Population-based information was retrieved from the regional perinatal database, Perinatal Revision South (PRS), which was established in 1995 for quality assurance in perinatal care in the southern region of Sweden [14]. The PRS is based on approximately 18 000 annual births, and is compiled from data reported by all delivery and neonatal units in the region. The maternal pregnancy characteristics used as exposure variables were maternal age at delivery, parity, BMI, maternal height and maternal smoking. Information about BMI (kg/m2) was based on weight and height measured at the first prenatal visit in the first trimester. Gestational age was estimated from expected date of parturition according to ultrasound in the first half of gestation. LGA births, small-for-gestational-age (SGA) births and adequate-for-gestational-age (AGA) births were defined as birth weight greater than +2 standard deviations (SD), less than −2 SD and between −2 SD and +2 SD of the expected birth weight for gestational age and gender, respectively, according to the Swedish reference curve for fetal growth [15]. Of the 11 976 OGTT results, information in the PRS was available for a total of 11 016 pregnancies.

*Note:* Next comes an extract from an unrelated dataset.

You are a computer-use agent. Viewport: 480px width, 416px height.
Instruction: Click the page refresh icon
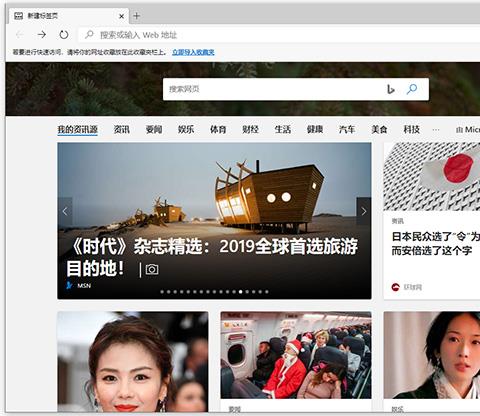[x=64, y=34]
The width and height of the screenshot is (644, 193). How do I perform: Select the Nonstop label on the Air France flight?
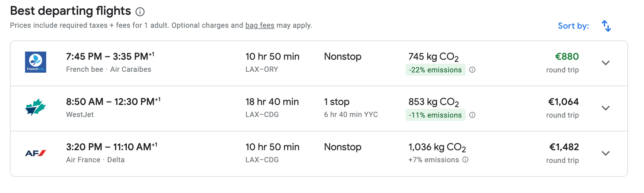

When we evaluated the risk factors for LGA, infants with unavailable LGA information were excluded, and this restricted dataset was the basis of the present evaluation (n = 10 974). The dataset was divided into two parts, with every second woman belonging to the development dataset or the validation dataset.

Statistical analysis

Differences in glucose levels between groups were assessed using the Kruskal-Wallis test.

Chi-squared tests were performed to test possible differences between the datasets regarding maternal and infant characteristics (i.e. the development dataset and the validation dataset). The correlation between maternal BMI and 2-h glucose levels was estimated using the Pearson rho, and the linear relationship was estimated using a simple linear regression.

The prediction model for LGA was developed on the development dataset using univariate and multivariable logistic regression analyses. The variables tested were: maternal age (in years; continuous variable), parity 1, parity ≥ 4 (with parity 2–3 as reference), maternal smoking (yes/no), maternal BMI (in kg/m2; continuous), maternal height (in cm; continuous), and glucose levels (in mmol/L; continuous). Models including class variables or second-degree polynomials were tested, but were abandoned as they performed worse than the models including the linear, continuous variables mentioned. Variables with a crude p-value of < 0.05 in their association with LGA in the univariate model were entered into a multiple model, and variables with a p-value of < 0.05 in the multiple model were entered into the final multiple model. A two-sided p-value of less than 0.05 was considered statistically significant.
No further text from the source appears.